The words convey the message. So, in the 2018 production, did the highly original set, comprising a sequence of boxes that merged and melded before separating out again to repeat and reform. And, of course, the music speaks volumes. The wry descriptions in Little Things You Do Together (“concerts you enjoy together, neighbours you annoy together, children you destroy together”) juxtaposes ideal and reality knowingly punctuating the irony with a musical “m-hm”. The swinging music hall style of Side By Side sending up marriage. The breathlessly desperate I’m Not Getting Married.
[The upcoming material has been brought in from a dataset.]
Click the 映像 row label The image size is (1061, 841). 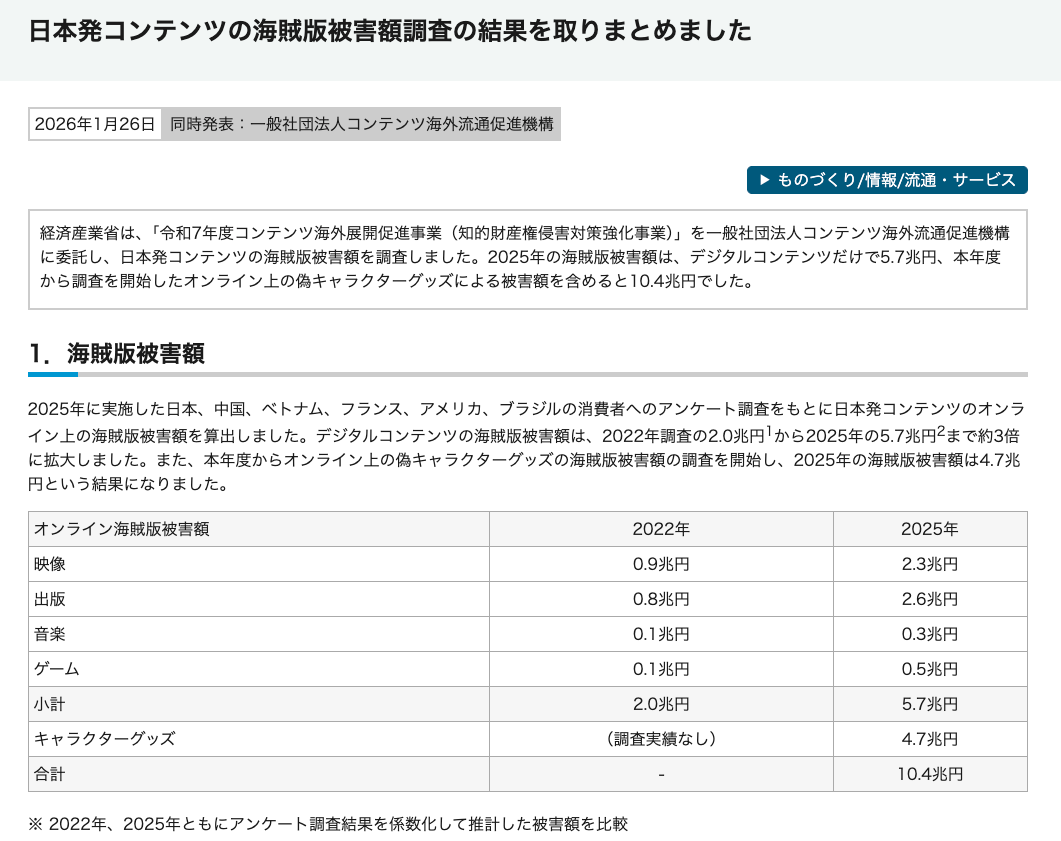[50, 564]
And behind The Ladies who Lunch (a show-stopper of great songs) the lounge lizard Latin beat underscoring a disillusioned toast from an ageing, increas- ingly inebriated, and disillusioned Joanne to those who have conformed to marriage and family life or, like her, have stood on the outside as bitter observers. The notes on the back of the original cast recording make the point that Company has no option other than to be a comedy. However seriously you try to treat marriage it will be funny, and humour is a great communicator: as the saying goes, “many a true word in jest”. But it also manages to touch on what the sleeve describes as “… the real, essential aloneness of each person, and what happens to people when they try to lose that painful independence via mutual consent, love, sex, vows and a contract”. From our vantage point of having been married fifty years (Chris and Pamela) and sixty years (Phil and Carolyn), what Sondheim saw clearly then and now is that regardless of whether partners are married, and regardless of their sexual orientation, long-term relationships are full of complexity, disappointments, compromises, and yet are the underlying force that keeps us alive, stimulated, and needing “company”. Can there be a more timeless theme for a musical?

References Glasser, M. (1979). Aggression and sadism in the perversions. In: I. Rosen (Ed.), Sexual Deviation (pp. 279–299). Oxford: Oxford University Press. Sondheim, S. (2010). Finishing the Hat: Collected Lyrics (1954-1981) with Attendant Comments, Principles, Heresies, Grudges, Whines and Anecdotes. New York: Alfred A. Knopf.